Recall (also true positive rate or specificity) is when the actual value is “yes” how often is the model correct.
We can get precision() and recall() measurements using yardstick.

tibble (
  precision = estimates_keras_tbl %>% precision(truth, estimate),
  recall    = estimates_keras_tbl %>% recall(truth, estimate) )
## # A tibble: 1 x 2
##   precision recall
##       <dbl>  <dbl>
## 1     0.956  0.932

Precision and Recall are very important to the business case:

The organization is concerned with balancing the cost of targeting and retaining customers at risk of leaving with the cost of inadvertently targeting customers that are not planning to leave (and potentially decreasing revenue from this group).

The threshold above which to predict Polarity = "Positive" can be adjusted to optimize for the brand management for hotel in my case (since I am using customer reviews for hotels).

F1 Score

We can also get the F1-score, which is a weighted average between the precision & recall. Machine learning classifier thresholds are often adjusted to maximize the F1-score. However, this is often not the optimal solution to the business problem.

estimates_keras_tbl %>% f_meas(truth, estimate, beta = 1)
## [1] 0.9435696

Explain The Model With L.I.M.E.

Setup

LIME is not setup out-of-the-box to work with keras. We need to make two custom functions to work properly.

  1. model_type(): Used to tell lime what type of model we are dealing with. It could be classification, regression, survival, etc.

  2. predict_model(): Used to allow lime to perform predictions that its algorithm can interpret.

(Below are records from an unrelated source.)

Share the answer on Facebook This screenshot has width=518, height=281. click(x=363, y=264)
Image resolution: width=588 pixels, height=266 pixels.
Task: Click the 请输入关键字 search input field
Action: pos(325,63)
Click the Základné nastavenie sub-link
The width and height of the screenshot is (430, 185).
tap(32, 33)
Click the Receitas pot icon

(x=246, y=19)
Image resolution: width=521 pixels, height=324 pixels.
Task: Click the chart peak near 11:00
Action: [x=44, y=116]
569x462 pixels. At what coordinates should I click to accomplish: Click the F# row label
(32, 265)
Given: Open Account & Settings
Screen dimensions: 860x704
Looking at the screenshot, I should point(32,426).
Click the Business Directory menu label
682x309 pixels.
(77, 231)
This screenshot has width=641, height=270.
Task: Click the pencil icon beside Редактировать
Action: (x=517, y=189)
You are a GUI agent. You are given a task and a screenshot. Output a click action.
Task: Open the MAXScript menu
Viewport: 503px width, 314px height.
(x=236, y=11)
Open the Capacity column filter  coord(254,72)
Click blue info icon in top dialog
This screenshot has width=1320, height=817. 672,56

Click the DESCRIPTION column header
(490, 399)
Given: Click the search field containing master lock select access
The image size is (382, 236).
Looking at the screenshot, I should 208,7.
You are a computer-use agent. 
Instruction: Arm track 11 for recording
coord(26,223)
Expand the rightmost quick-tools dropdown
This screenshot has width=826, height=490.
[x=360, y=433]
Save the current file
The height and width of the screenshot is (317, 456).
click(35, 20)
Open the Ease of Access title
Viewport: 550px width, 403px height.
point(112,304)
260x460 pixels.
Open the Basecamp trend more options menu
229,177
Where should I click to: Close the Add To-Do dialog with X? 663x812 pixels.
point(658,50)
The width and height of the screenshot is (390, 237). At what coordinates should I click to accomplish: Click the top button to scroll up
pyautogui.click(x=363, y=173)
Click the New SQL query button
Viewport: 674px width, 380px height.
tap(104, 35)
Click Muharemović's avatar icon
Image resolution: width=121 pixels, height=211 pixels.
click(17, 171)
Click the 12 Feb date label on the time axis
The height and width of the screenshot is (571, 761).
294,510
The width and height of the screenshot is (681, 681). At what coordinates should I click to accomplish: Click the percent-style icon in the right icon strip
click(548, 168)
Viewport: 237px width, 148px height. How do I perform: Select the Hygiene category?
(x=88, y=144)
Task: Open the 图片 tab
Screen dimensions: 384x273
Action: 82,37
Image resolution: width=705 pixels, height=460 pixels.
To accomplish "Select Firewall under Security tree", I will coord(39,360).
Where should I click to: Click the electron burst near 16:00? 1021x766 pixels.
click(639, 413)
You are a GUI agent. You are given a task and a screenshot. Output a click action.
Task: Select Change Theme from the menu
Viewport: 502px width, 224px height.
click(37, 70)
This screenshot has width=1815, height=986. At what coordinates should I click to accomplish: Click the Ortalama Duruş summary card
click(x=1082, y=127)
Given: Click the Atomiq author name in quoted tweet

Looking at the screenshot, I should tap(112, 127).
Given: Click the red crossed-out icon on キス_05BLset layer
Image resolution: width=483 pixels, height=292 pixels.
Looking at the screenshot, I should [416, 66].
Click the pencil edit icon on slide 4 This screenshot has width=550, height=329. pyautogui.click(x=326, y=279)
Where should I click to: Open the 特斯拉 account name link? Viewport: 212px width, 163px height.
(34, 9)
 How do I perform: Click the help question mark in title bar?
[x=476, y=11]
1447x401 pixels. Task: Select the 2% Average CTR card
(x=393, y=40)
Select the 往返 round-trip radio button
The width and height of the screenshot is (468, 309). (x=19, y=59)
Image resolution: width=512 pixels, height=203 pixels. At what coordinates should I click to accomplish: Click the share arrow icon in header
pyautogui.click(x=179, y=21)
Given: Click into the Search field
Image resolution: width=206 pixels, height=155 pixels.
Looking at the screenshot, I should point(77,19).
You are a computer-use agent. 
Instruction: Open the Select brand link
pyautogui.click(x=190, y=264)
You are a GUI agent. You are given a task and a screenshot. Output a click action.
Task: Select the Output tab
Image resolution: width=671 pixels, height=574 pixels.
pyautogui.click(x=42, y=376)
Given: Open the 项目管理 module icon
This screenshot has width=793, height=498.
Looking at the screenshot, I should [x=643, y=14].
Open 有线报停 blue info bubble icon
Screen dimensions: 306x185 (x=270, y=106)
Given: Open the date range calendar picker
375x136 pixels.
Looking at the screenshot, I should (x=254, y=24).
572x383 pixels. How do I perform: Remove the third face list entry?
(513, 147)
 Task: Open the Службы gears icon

Identify the class of our model object with class() function.

class (model_keras)
## [1] "keras.models.Sequential"         "keras.engine.training.Model"    
## [3] "keras.engine.topology.Container" "keras.engine.topology.Layer"    
## [5] "python.builtin.object"

(1) Setup lime::model_type() for keras

Next we create our model_type() function. The only input is x, the keras model. The function simply returns classification, which tells LIME we are classifying.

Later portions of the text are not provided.